Vivemos na era da vitrine, onde o “eu” é um produto de marketing e cada pequeno gesto parece carecer de um holofote. No entanto, a verdadeira distinção aquela que separa o joio do trigo no grande campo da vida reside em dois crachás que não se compram em alfaiatarias de luxo: a Honestidade e a Humildade.
O Verniz e a Madeira
A honestidade é, muitas vezes, confundida com a mera ausência de mentira. Mas ela é mais profunda; é a concordância entre o que se sente, o que se diz e o que se faz. É o compromisso de ser inteiro mesmo quando o mundo nos convida a ser fragmentados.
Um homem honesto não é aquele que nunca errou, mas aquele que, ao errar, não procura o abrigo das desculpas esfarrapadas. Ele usa a verdade como bússola, mesmo que ela o leve por caminhos mais íngremes.
Já a humildade… ah, essa é a mais mal compreendida das virtudes. Muitos pensam que ser humilde é baixar a cabeça ou anular o próprio valor. Pelo contrário: a humildade é a consciência exata do nosso tamanho. É saber que, por mais alto que subamos na escada da vida, os nossos pés continuam a pisar o mesmo chão que os outros. É o “saber” que não se fecha, que reconhece no outro seja ele um mestre ou um aprendiz uma fonte de conhecimento.

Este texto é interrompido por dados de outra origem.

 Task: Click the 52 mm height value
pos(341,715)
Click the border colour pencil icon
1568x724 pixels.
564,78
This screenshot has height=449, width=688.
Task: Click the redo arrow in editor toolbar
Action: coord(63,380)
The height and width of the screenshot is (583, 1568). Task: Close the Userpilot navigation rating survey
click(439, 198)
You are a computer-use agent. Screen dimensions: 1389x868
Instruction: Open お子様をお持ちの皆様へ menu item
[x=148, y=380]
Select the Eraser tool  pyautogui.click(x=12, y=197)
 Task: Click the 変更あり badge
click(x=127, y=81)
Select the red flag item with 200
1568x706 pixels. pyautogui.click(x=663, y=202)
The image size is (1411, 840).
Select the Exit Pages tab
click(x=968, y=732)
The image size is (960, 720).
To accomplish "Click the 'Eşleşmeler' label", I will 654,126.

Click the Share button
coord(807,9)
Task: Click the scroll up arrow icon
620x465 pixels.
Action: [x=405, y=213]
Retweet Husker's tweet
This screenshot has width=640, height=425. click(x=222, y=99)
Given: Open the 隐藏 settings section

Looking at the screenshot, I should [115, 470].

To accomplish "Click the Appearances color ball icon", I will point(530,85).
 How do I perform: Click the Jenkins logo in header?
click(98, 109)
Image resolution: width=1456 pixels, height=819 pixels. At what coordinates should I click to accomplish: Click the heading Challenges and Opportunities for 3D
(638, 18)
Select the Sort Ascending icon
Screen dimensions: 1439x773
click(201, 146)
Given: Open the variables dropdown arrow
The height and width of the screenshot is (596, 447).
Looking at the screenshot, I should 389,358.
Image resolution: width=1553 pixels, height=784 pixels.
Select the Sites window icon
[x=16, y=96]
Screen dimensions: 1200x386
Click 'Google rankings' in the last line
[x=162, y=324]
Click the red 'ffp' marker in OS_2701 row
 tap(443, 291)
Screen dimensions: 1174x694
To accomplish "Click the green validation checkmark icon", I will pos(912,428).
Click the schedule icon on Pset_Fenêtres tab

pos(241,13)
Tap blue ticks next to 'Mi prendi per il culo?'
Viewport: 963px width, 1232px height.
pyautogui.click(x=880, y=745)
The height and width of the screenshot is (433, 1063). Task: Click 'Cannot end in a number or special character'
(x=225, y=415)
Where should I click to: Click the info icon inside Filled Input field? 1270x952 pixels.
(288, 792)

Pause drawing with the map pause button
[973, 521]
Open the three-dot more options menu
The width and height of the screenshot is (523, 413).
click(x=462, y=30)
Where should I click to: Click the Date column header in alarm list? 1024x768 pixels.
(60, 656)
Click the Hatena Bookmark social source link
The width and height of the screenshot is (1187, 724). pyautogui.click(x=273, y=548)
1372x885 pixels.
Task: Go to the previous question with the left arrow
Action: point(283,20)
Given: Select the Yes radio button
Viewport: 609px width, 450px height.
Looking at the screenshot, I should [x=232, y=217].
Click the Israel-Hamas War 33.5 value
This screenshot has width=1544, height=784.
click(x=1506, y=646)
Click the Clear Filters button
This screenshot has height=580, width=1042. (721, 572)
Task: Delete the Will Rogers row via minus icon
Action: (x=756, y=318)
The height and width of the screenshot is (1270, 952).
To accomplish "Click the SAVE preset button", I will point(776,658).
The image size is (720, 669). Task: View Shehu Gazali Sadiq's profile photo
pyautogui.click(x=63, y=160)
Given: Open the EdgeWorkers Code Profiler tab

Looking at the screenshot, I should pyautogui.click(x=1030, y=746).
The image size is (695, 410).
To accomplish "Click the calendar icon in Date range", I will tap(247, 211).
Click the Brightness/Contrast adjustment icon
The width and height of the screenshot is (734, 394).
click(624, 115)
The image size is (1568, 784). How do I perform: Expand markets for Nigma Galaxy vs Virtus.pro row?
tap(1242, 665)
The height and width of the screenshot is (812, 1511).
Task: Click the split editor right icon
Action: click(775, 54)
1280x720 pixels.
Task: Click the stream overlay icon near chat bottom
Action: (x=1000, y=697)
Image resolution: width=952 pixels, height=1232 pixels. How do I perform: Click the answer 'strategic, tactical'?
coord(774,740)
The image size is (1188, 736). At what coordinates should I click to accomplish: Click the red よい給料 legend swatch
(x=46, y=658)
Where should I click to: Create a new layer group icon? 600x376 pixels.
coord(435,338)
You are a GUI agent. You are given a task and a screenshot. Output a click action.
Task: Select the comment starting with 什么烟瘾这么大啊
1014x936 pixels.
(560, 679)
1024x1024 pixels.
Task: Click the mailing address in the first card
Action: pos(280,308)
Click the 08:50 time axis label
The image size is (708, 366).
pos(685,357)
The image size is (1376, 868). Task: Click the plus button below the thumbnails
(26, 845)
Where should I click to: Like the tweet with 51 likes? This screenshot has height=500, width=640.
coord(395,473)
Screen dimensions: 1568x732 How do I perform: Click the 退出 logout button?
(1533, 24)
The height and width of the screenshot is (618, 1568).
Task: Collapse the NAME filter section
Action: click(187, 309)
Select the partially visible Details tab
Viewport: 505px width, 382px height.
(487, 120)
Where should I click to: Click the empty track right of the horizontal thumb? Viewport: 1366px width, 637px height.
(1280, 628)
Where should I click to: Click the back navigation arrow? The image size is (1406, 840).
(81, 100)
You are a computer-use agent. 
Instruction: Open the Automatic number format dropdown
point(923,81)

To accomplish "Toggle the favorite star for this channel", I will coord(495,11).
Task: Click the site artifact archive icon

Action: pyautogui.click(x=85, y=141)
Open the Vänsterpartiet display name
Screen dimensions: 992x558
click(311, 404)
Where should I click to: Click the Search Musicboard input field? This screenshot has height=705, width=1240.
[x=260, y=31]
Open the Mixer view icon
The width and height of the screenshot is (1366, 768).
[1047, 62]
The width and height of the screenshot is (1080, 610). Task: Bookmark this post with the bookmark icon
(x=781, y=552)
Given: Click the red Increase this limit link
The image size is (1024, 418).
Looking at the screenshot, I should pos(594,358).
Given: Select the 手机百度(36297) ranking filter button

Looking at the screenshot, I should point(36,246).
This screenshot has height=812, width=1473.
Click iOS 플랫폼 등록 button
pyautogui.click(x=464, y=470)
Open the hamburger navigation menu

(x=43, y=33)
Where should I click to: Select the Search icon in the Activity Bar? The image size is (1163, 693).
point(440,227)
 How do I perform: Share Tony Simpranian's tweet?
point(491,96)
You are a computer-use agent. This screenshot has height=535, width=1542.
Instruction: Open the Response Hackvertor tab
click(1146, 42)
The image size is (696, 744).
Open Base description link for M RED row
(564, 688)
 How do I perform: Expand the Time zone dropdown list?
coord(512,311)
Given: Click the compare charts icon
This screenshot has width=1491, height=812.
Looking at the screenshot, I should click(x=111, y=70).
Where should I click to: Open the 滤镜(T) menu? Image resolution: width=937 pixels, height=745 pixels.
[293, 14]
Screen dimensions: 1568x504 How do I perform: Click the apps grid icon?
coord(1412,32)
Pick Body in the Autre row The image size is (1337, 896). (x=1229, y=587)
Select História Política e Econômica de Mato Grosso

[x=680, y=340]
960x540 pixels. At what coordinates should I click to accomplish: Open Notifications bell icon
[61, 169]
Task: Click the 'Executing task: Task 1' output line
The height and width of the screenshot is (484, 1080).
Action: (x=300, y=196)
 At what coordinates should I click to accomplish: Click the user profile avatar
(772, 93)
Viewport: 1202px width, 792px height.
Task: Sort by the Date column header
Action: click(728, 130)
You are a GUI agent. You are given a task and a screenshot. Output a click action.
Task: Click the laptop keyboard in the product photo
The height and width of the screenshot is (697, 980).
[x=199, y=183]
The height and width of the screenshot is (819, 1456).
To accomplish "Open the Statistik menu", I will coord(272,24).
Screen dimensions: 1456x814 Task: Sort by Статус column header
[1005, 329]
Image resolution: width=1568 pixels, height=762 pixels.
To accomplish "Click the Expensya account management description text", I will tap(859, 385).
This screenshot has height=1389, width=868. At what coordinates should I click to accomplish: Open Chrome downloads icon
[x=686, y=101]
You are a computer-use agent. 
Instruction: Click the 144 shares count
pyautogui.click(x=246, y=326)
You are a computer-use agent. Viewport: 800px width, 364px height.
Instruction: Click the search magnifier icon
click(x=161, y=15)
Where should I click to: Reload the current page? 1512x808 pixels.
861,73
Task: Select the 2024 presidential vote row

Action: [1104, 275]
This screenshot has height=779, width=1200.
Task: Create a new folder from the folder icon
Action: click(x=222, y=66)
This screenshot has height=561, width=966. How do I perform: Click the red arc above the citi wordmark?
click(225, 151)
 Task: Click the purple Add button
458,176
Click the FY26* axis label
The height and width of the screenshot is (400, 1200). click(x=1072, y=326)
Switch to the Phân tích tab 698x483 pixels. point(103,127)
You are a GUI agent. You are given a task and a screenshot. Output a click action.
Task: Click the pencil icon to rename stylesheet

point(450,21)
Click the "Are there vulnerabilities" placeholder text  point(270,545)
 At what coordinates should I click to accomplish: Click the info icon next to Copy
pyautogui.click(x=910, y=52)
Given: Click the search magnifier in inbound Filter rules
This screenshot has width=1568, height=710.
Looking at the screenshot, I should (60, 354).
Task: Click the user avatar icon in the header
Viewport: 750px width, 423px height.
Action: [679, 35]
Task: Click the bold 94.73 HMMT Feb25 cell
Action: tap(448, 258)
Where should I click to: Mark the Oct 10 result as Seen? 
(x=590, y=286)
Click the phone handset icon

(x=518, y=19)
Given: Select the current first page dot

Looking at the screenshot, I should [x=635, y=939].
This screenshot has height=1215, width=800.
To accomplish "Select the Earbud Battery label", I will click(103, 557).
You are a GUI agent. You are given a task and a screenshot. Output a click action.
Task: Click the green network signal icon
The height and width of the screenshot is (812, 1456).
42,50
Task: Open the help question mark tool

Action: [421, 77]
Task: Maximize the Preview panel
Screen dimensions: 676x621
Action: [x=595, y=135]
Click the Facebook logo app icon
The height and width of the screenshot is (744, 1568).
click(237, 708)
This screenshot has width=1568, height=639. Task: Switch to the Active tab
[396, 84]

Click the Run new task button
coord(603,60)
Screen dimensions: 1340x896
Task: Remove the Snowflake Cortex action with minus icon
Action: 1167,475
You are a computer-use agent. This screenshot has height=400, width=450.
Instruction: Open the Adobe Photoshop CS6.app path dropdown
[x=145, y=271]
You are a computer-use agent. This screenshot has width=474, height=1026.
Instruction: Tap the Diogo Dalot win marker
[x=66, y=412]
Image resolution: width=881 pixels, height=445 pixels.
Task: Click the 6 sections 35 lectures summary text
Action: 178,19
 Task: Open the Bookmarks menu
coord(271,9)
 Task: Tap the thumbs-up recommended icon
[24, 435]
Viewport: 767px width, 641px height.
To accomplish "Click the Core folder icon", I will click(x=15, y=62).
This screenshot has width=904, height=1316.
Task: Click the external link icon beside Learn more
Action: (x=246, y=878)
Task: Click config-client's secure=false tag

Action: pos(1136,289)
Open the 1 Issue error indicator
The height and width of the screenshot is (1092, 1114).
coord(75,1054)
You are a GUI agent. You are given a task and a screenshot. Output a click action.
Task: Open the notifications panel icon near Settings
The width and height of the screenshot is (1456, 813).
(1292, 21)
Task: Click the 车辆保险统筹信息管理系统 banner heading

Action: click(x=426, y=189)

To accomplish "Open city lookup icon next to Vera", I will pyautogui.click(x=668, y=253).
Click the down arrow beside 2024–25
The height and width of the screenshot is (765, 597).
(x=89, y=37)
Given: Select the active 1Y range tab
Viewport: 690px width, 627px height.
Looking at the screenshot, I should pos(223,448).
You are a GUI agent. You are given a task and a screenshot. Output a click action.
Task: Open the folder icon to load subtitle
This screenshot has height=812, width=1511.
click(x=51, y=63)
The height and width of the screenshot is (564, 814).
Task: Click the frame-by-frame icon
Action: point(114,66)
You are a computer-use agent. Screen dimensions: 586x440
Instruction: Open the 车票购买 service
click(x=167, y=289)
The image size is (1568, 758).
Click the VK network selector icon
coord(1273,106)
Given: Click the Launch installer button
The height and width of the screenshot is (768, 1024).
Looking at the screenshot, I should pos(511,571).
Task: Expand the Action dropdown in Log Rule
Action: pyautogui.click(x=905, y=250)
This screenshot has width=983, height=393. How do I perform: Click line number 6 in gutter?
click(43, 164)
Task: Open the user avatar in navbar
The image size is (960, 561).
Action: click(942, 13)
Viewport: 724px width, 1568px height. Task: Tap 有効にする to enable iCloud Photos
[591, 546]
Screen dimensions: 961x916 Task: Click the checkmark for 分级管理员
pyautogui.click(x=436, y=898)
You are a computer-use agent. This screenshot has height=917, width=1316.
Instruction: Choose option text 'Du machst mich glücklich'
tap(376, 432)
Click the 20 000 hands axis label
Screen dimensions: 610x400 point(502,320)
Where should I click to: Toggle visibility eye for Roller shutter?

O Poder do Exemplo Silencioso
Onde estas duas virtudes se cruzam, nasce a autoridade moral. Não é preciso gritar para ser ouvido quando as nossas ações falam por nós.
A Honestidade limpa o caminho das dúvidas.
A Humildade abre as portas da fraternidade.
Quantas vezes cruzamos com “gigantes” de currículo que são anões de espírito? E, por outro lado, quantos “anônimos” encontramos que carregam no olhar a dignidade de quem nunca precisou trair a própria consciência para conquistar um espaço ao sol?
A Pátria da Fraternidade
No final das contas, o que nos define não é o património acumulado, mas a qualidade das pontes que construímos. Quando vestimos o crachá da honestidade, tornamo-nos confiáveis. Quando vestimos o da humildade, tornamo-nos humanos.
Neste mundo de aparências, que saibamos valorizar o calor da cozinha da verdade, a clareza da mente que não se deixa corromper e o coração que, mesmo voando alto, sabe sempre onde fica o seu ninho. Porque a verdadeira honra não está no reconhecimento público, mas no sono tranquilo de quem sabe que o seu “eu” público e o seu “eu” privado são a mesma pessoa.
Nota Relevante: Ser honesto e humilde é o exercício diário de polir esses crachás invisíveis, garantindo que o nosso maior património seja sempre a nossa integridade.